• [PROVIDED DATA]:
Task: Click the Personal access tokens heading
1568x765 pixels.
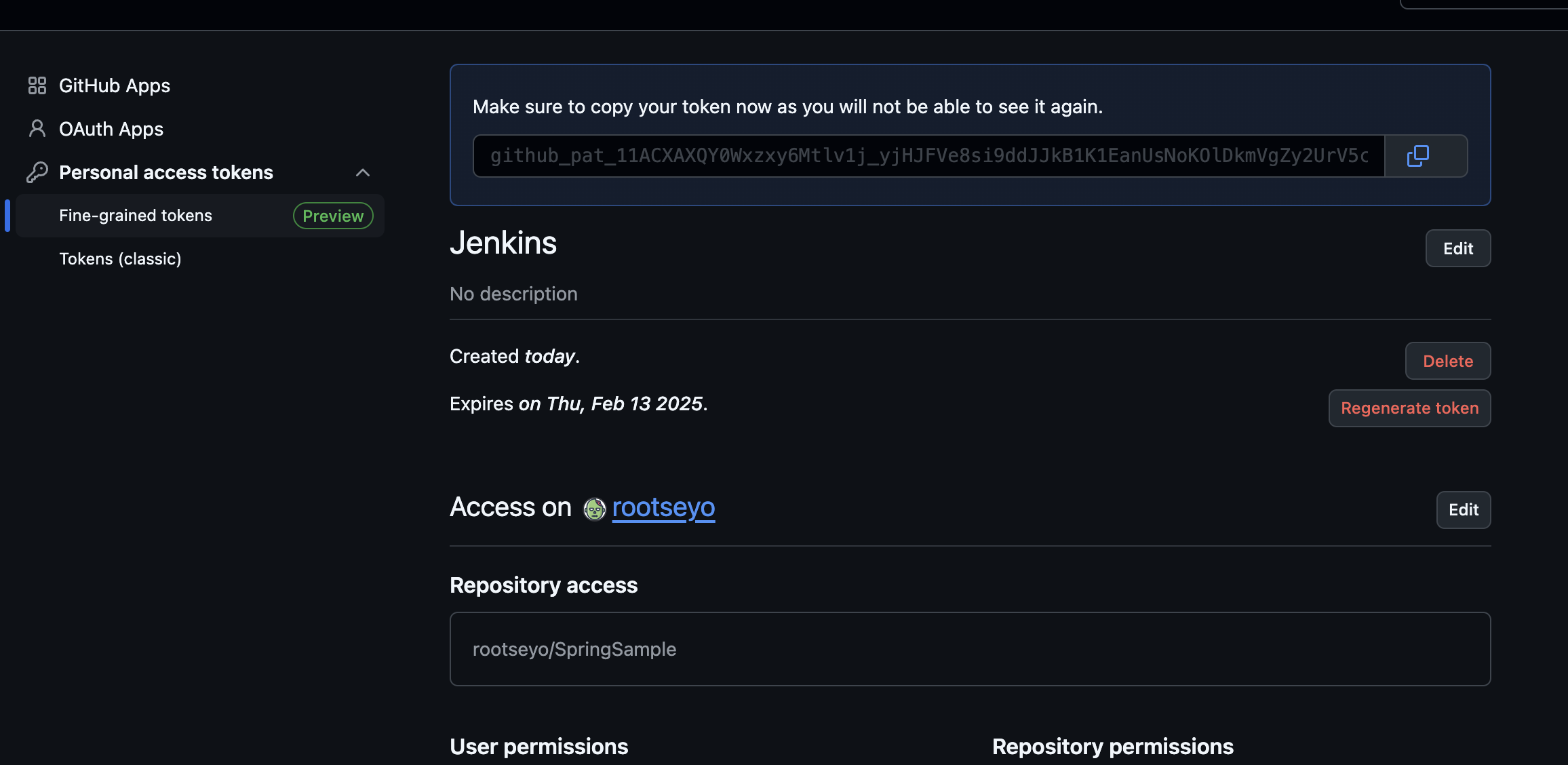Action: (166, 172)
...
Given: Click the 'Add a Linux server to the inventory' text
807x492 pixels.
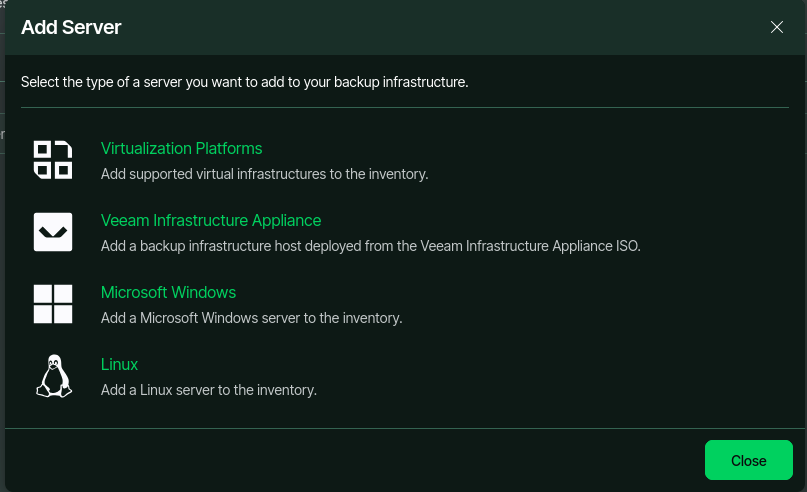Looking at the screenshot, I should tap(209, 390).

• [TASK]:
What is the number of lines in the data that hold the string "Click"? Answer with the number only.

• [EXERCISE RESPONSE]:
2